| TASK DETAILS |
Report every line of the data where the string "computer" appears.

Stored data:
'''

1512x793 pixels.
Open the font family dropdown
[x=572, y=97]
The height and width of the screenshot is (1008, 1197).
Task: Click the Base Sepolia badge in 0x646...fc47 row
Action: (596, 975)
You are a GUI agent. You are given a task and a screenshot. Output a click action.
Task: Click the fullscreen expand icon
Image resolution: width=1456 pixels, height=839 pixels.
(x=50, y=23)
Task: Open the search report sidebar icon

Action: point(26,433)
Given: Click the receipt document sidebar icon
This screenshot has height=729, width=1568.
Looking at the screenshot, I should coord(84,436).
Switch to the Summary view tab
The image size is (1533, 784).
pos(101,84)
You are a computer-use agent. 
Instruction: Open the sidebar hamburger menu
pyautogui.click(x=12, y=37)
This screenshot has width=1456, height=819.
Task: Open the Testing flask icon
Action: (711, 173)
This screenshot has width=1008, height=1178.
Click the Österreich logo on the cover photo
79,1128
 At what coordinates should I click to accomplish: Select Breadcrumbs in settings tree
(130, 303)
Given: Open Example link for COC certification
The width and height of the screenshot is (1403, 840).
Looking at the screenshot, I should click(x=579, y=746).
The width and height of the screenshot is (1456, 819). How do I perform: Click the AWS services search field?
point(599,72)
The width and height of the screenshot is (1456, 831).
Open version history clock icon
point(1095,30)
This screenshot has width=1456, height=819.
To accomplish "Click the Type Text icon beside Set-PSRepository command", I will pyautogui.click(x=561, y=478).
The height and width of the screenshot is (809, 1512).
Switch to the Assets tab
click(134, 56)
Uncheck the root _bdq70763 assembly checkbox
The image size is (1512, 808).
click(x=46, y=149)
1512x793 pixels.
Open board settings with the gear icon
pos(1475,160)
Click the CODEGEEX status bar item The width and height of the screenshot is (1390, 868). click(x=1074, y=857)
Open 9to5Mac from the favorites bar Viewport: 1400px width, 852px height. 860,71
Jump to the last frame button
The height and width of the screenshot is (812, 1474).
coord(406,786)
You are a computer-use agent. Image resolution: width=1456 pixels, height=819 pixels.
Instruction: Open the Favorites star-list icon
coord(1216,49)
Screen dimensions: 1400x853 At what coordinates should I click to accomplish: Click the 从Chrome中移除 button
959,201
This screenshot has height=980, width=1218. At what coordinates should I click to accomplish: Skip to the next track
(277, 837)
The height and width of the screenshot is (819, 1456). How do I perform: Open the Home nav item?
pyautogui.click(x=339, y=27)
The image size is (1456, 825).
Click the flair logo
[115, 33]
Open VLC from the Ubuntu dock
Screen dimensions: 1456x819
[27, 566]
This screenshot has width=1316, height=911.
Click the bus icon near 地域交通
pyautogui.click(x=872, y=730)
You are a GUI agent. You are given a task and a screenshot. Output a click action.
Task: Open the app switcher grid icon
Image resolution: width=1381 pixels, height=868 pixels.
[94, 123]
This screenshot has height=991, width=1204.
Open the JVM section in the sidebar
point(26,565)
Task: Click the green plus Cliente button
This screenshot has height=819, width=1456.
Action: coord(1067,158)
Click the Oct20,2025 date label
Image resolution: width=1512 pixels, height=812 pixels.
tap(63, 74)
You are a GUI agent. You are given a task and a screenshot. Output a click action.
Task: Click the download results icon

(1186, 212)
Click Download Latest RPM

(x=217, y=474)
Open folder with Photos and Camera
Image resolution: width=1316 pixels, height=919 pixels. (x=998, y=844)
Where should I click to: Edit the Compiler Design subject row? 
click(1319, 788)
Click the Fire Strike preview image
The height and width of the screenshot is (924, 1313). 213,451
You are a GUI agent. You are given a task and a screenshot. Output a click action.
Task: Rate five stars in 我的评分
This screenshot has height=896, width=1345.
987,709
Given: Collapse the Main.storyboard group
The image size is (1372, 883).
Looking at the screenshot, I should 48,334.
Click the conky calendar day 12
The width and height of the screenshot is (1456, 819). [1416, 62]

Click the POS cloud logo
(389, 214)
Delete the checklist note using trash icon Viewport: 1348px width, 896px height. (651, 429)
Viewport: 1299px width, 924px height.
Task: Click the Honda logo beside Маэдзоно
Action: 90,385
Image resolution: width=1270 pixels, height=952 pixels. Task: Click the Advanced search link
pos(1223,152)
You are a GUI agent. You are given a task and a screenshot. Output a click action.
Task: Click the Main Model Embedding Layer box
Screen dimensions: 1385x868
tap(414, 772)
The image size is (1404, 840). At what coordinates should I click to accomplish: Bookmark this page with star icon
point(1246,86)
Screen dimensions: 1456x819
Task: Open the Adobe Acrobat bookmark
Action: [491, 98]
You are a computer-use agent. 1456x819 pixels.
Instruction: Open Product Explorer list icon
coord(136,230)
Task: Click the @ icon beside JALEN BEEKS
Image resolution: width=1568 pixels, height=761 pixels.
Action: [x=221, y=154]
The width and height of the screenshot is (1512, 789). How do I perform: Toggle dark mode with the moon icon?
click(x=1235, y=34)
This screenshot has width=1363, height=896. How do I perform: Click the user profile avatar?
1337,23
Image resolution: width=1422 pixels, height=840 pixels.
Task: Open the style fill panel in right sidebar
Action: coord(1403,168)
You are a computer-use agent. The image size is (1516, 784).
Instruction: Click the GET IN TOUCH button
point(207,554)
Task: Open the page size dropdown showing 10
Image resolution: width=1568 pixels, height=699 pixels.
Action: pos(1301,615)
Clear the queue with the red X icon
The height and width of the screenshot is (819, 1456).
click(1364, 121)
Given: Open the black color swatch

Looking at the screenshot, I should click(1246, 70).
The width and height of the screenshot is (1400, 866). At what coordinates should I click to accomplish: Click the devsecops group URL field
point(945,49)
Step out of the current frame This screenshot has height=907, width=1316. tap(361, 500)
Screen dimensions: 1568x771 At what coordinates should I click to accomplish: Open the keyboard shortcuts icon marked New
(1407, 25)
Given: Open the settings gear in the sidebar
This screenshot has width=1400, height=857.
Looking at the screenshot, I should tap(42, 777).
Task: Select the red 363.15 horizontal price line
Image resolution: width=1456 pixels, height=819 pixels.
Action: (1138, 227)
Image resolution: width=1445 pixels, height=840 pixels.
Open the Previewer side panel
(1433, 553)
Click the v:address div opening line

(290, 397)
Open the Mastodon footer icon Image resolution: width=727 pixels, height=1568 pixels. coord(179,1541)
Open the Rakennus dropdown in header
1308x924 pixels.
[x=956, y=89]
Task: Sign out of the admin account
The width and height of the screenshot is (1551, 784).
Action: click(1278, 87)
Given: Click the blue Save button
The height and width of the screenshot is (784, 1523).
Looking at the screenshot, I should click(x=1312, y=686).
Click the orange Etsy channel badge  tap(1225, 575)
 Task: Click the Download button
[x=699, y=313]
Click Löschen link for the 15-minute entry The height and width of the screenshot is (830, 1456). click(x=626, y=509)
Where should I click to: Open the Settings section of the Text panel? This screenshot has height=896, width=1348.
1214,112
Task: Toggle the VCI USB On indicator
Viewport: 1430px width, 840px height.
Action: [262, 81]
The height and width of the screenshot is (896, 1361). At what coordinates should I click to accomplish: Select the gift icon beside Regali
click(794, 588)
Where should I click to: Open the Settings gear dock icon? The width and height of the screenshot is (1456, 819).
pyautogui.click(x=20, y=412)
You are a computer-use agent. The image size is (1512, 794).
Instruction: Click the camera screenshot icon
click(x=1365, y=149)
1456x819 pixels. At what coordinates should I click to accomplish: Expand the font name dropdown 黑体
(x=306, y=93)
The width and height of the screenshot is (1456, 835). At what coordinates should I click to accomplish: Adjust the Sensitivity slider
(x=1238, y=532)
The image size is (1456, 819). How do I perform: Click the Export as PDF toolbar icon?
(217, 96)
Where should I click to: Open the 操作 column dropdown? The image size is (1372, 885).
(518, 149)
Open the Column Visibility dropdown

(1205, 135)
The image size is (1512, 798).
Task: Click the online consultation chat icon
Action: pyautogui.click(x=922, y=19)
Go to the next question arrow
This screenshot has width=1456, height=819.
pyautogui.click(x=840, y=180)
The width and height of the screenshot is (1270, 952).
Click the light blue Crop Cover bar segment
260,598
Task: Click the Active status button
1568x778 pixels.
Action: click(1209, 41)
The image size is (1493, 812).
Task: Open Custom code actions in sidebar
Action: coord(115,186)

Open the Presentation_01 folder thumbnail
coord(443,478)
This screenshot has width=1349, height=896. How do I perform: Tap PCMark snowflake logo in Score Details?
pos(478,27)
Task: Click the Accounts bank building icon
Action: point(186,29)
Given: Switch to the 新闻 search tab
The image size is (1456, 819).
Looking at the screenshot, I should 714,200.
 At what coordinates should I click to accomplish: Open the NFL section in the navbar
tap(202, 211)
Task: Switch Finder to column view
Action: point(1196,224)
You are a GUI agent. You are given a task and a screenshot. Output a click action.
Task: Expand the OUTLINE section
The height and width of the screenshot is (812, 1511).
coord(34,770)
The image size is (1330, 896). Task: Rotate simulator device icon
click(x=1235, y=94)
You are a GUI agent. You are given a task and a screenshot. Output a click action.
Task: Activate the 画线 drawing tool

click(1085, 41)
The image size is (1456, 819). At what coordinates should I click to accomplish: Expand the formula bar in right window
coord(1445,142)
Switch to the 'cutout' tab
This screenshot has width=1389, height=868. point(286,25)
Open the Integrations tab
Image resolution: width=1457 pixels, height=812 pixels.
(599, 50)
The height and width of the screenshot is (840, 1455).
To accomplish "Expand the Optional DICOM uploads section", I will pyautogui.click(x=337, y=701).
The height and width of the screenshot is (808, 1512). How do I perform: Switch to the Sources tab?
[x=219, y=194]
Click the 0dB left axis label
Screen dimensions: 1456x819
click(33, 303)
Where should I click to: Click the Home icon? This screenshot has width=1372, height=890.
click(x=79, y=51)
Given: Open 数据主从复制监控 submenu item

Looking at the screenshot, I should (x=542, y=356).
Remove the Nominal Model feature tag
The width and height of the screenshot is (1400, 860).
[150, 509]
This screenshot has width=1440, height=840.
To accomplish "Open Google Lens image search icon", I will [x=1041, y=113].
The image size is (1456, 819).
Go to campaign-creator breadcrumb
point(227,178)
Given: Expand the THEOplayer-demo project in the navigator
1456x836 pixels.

'''

| RESPONSE TO THIS EXERCISE |
You are a computer-use agent. 
You are a computer-use agent. Image resolution: width=1456 pixels, height=819 pixels.
You are a computer-use agent. 1456x819 pixels.
You are a computer-use agent. The image size is (1516, 784).
You are a computer-use agent. The image size is (1512, 794).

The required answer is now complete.